PUBLISHED: 09:00 18 January 2013

MEP Geoffrey Van Orden and Paul Davey, head of corporate affairs at the Port of Felixstowe, at the construction site for the new rail terminal at the complex.

MEP Geoffrey Van Orden and Paul Davey, head of corporate affairs at the Port of Felixstowe, at the construction site for the new rail terminal at the complex.

Archant

An MEP has pledged to fight any new Euro regulations that would hit trade at Britain’s top container port.

Geoffrey Van Orden visited the Port of Felixstowe to see construction of the new £40 million rail terminal and discuss legislative proposals in relation to the EU’s forthcoming Ports Policy Review.
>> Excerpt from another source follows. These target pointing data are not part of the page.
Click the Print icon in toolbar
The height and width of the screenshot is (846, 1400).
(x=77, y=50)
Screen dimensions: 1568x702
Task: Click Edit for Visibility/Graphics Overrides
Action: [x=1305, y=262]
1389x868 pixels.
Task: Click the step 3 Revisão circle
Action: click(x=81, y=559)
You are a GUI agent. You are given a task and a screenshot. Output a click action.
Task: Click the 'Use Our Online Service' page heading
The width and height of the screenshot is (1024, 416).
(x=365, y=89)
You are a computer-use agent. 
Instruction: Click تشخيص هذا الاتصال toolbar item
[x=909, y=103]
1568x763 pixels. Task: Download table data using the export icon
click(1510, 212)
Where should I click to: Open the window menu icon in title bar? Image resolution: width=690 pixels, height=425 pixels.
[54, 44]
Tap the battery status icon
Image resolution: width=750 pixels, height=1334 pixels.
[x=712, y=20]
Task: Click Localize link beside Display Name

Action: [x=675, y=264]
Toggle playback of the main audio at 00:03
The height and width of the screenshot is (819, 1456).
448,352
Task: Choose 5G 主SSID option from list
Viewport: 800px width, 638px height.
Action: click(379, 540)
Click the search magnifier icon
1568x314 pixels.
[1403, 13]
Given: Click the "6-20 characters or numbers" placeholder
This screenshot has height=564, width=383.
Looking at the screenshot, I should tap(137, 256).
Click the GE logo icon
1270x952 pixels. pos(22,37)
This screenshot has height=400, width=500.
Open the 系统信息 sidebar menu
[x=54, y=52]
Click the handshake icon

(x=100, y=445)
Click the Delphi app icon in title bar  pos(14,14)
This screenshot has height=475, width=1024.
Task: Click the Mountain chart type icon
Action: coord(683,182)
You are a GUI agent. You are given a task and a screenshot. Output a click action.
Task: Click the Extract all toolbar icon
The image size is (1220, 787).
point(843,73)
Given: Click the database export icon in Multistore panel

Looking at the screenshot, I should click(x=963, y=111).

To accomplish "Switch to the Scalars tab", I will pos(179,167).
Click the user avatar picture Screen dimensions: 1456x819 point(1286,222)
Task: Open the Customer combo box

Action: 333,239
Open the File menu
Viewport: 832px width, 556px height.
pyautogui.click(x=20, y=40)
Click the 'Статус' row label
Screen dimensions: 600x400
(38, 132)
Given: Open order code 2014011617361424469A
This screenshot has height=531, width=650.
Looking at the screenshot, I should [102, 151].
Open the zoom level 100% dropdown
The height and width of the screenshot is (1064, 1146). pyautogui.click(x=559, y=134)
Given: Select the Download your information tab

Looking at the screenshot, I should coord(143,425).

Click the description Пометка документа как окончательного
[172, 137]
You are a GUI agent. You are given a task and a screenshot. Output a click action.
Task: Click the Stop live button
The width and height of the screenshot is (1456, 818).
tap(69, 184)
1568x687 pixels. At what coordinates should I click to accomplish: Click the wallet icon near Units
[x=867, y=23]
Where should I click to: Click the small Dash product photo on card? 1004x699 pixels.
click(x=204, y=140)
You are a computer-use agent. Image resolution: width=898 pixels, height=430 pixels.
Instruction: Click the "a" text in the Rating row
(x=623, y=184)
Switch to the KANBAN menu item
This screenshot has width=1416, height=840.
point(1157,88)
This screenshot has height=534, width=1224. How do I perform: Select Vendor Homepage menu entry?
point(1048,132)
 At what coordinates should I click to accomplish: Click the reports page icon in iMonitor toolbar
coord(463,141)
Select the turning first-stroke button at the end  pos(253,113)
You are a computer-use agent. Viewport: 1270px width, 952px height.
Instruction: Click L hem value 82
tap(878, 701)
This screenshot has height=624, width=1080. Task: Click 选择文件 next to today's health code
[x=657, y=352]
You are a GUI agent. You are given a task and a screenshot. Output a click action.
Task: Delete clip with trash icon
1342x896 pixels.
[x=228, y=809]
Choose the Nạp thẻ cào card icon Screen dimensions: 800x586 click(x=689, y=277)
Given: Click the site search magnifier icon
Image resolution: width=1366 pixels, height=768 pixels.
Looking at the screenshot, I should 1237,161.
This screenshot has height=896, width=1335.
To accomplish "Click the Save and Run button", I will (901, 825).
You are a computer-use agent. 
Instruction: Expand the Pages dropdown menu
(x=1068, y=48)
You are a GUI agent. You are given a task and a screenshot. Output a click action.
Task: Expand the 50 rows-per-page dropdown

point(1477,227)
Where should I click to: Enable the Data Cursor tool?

“As far as EU regulation is concerned, it is important that nothing is done to make Felixstowe less attractive as a hub port in competition with continental European ports,” he said.

“At the moment there is over capacity in European ports. But the problem isn’t lack of investment but attracting more traffic – and that is dependent on the health of the wider economy and also the state of the infrastructure that serves the port and its customers.

“We are now seeing progress on this.”

Good progress is being made on the new rail terminal, which will take up to 750,000 lorries a year off the A14 by 2030 when the terminal is working to capacity. The main works are expected to be completed in the next couple of months with the 750-metre long sidings operational by mid-year.

“Industrial growth in the British economy needs to be supported by an efficient rail and road network and the port of Felixstowe plays a vital role in this,” said Mr Van Orden.

“Our efforts to secure ‘EU funding’, which I always regard as British taxpayers’ money recycled through Brussels, has been an important contribution – £5m out of a total cost of £40 million – to the new north rail terminal at the port.

“We have also supported the upgrade of the Felixstowe to Nuneaton rail freight route that will save an estimated 500,000 lorry movements.

“Nevertheless, road haulage will remain vitally important and the continuing challenge is the A14 and dualling the final stretch of the A120 – that would be of enormous benefit to local people, to commuters and to business.”